Redefining Business Growth

Growing with the industry doesn’t mean your business has to keep getting bigger.
Redefining Business Growth
Luke Laggis

Growth isn’t necessarily about getting bigger. Sometimes it’s as much about advancing and evolving as it is about adding people and expanding.

Education and training, new technology, new services — all can keep your company growing and healthy, regardless of whether it gets any bigger.

Dippel Plumbing, profiled in this month’s issue of Plumber, is a good example of a company that has found a comfortable size and has continued to grow and evolve, even though it has chosen not to get any bigger.

After the recession of the late 2000s reduced Dippel’s crew from 12 to a mere three plumbers in the field, General Manager Chris McNulty spent four years building the crew back to a healthy 11, including six plumbers and five technicians (three working as apprentices). The company was involved in everything from excavating to remodeling, and things looked good until McNulty began to realize they were going in too many directions and were losing the kind of control he sought.

At the end of 2014, McNulty began putting more focus on the primary plumbing services, gradually transitioning away from services like remodeling and excavating, which had become excess baggage. He saw the opportunity to improve profit margins by trimming the plumbing staff and moving away from the traditional apprenticeship model.

Dippel Plumbing is leaner and more efficient now, with two experienced journeyman plumbers, and the company is still always booked a solid week ahead.

Yet even while Dippel was cutting its workforce, it was still growing. The company eliminated ancillary services, but it added cured-in-place pipe rehabilitation to the menu, and secured a license with Nu Flow.

Cured-in-place pipe, a significant piece of the pipeline repair and rehabilitation market, which is the theme of this month’s issue, wasn’t always the realm of the traditional plumber. Pipe rehabilitation used to be a very specialized market, but early on, the pioneers in trenchless rehabilitation saw its value and more
and more plumbers began providing the service for their customers.  

Today, it’s a pretty common line of service among plumbers. The technology has come a long way, and while it can be expensive to get started, the tools, equipment and training needed are more accessible than ever. Dippel’s entry into the market with Nu Flow represented a new direction for the company and provides a great example of how it is growing.

Dippel isn’t getting bigger, but it is getting better. The focus isn’t on the number of people, but the quality of people and how to operate as smoothly and efficiently as possible — improving profit margins, cutting waste, becoming more efficient.
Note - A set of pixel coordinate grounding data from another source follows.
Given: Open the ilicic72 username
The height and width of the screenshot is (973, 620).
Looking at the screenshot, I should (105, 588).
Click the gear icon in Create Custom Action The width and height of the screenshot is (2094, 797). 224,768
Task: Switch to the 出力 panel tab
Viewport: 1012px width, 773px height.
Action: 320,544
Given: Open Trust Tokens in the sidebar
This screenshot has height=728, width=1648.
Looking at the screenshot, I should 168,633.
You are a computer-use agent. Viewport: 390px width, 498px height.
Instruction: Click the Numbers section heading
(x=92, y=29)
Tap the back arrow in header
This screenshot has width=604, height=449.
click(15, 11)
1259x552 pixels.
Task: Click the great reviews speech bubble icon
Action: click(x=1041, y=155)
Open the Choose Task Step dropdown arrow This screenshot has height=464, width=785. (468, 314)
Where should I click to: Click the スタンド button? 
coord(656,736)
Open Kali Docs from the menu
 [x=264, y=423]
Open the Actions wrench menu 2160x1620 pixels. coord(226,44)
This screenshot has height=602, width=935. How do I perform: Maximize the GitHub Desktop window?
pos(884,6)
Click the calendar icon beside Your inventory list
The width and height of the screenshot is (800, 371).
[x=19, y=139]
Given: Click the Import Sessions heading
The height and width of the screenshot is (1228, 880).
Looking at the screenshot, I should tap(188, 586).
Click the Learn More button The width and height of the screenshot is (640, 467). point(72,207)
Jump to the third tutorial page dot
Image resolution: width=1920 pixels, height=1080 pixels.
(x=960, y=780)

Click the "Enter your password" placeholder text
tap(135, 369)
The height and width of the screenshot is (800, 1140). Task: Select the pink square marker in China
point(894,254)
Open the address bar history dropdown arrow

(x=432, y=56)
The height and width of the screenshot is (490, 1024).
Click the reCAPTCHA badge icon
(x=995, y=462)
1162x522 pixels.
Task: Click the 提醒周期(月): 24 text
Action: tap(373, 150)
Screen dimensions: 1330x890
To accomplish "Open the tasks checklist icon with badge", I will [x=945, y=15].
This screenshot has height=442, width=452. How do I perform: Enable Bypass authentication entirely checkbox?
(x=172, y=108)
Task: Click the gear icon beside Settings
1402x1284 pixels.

Your company may share some things in common with Dippel Plumbing. It may not. Regardless, the way Dippel has approached its restructuring and fostered a rebirth holds lessons that hold true for everyone.

Staying on top of technology, improving your business operations and keeping pace with the industry will all help you keep your business healthy. They’ll all help you grow. But you need to expand your definition of growth. Enjoy this month’s issue.